Am Institut für Betriebssysteme und Rechnerverbund wurde mit INGA ein universeller drahtloser Sensorknoten entwickelt, der für zahlreiche Einsatzzwecke geeignet ist. Im wurde bereits die prinzipielle Eignung für ein auf Nachbildwirkung (Persistence of vision – POV) basierendes Display gezeigt. In dieser Projektarbeit soll dieses Thema vertieft und erweitert werden. Eine Erweiterung sollte dabei mehrere Punkte umfassen, die im Folgenden aufgeführt sind und jeweils einem oder mehreren Bearbeiter zuzuordnen sind:

Teilaufgaben

  • Darstellung
    • Texte, statisch und bewegt
    • Bilder, statisch und bewegt
    • Optional: Veränderung von Bild/Text abhängig von anderen Faktoren (bspw. Geschwindigkeitsanzeige)
  • Koordination
    • Mehrere INGAs an einem Rad, mehrere LED-Module pro INGA / mehrere Gruppen möglich (Vorder- u. Hinterrad / andere Fahrräder)
    • Ausnutzung der von höherer Messgenauigkeit durch mehrere Sensoren am selben Rad
    • Optional: selbständiges Pairing durch gleiche Geschwindigkeit zu einem bestimmten Zeitpunkt (Knoten wissen, zu welchem Netz sie gehören, Knoten können evtl. sogar die Ausrichtung zueinander bestimmen)
  • Konfiguration
    • über Funkinterface mit PC/Smartphone/Webinterface
    • Dynamische Texte auch ohne Neuprogrammierung (z.B. Geschwindigkeitsanzeige)
    • Generische Implementierung: Anzahl von LEDs egal, Anzahl von Streifen egal
  • Kontinuierliche Evaluation relevanter Parameter
    • Variieren von bspw. Geschwindigkeit, Anzahl Streifen, Anzahl LED, Anzahl INGAs
    • Grenzen aufzeigen, in denen das Projekt lauffähig ist, bspw:
      • Bei welcher Geschwindigkeit ist welche Anzahl von Streifen nötig/sinnvoll?

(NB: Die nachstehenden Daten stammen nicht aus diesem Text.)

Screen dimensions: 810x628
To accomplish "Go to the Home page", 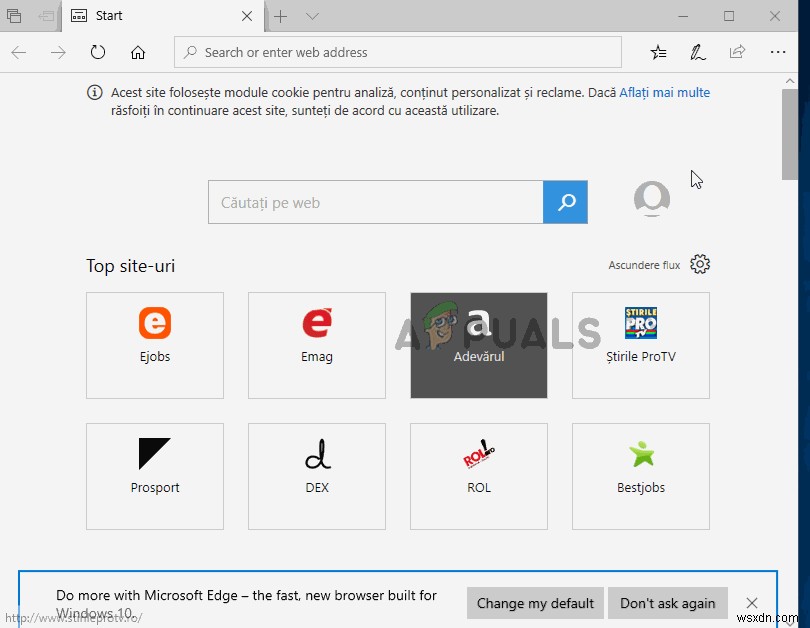I will pyautogui.click(x=138, y=52).
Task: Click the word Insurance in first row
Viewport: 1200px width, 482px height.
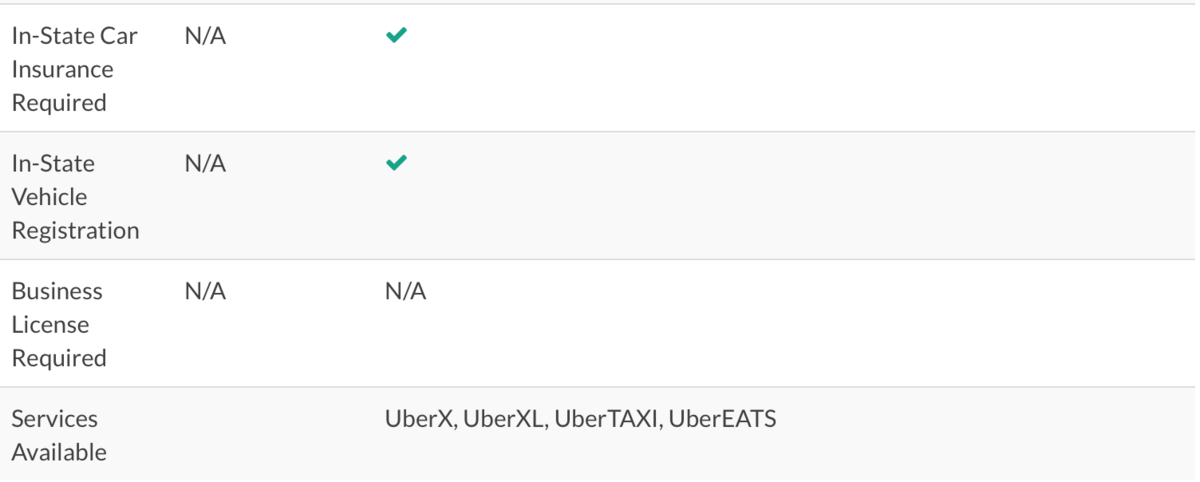Action: pyautogui.click(x=62, y=69)
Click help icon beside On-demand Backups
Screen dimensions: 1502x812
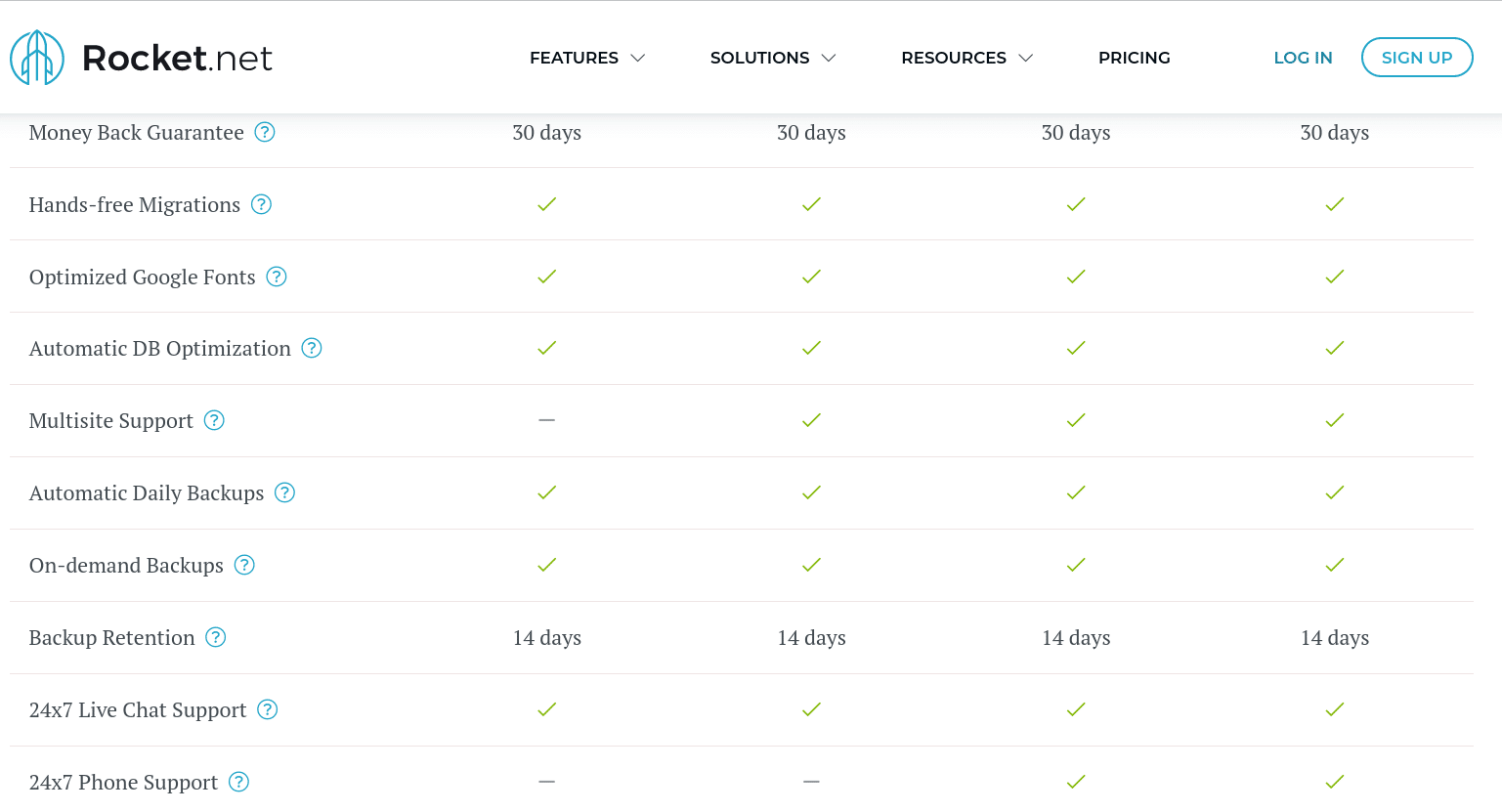(x=244, y=565)
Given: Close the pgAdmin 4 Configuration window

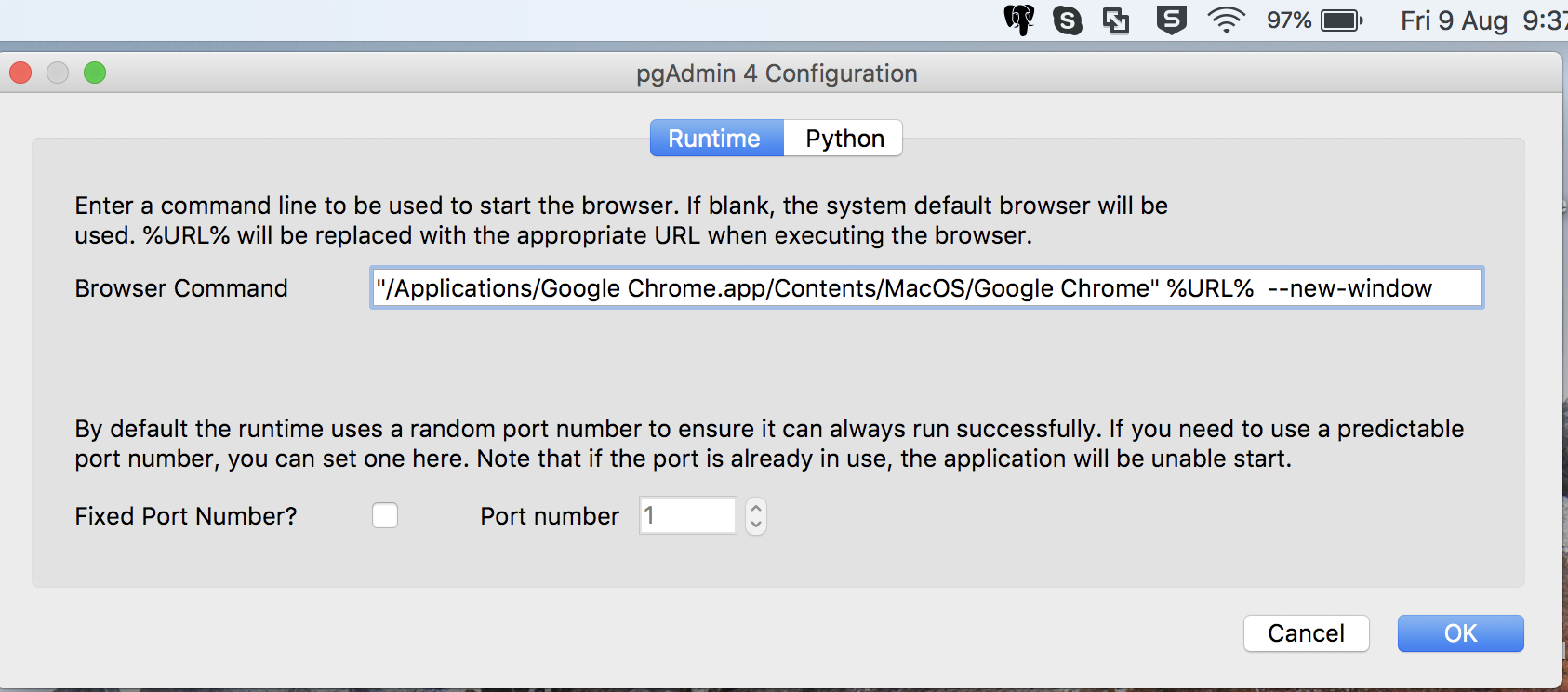Looking at the screenshot, I should click(x=20, y=73).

Bei allen Implementierungen ist darauf zu achten, dass sie möglichst generisch und variabel anpassbar sind. So ist z.B. nicht von einer festen Auflösung oder bestimmten Anzahl von LED-Streifen auszugehen, sondern diese Variablen sind jeweils (in sinnvollen Grenzen) dynamisch zu bestimmen zu berücksichtigen.

Für die Bearbeitung ist zunächst selbständig ein Projektplan aufzustellen, der die angesprochenen Punkte umfasst und der eine Zuordnung der einzelnen Punkte zu den bearbeitenden Personen enthält. Außerdem sind in einer parallel anzufertigenden Ausarbeitung die Herangehens- und Funktionsweise zu erläutern, wobei auch hier eine Differenzierung nach beteiligten Personen gegeben sein muss.

Erste repräsentative Ergebnisse sollen auf der TU-Night 2013 (22.06.2013) dem Publikum vorgeführt werden.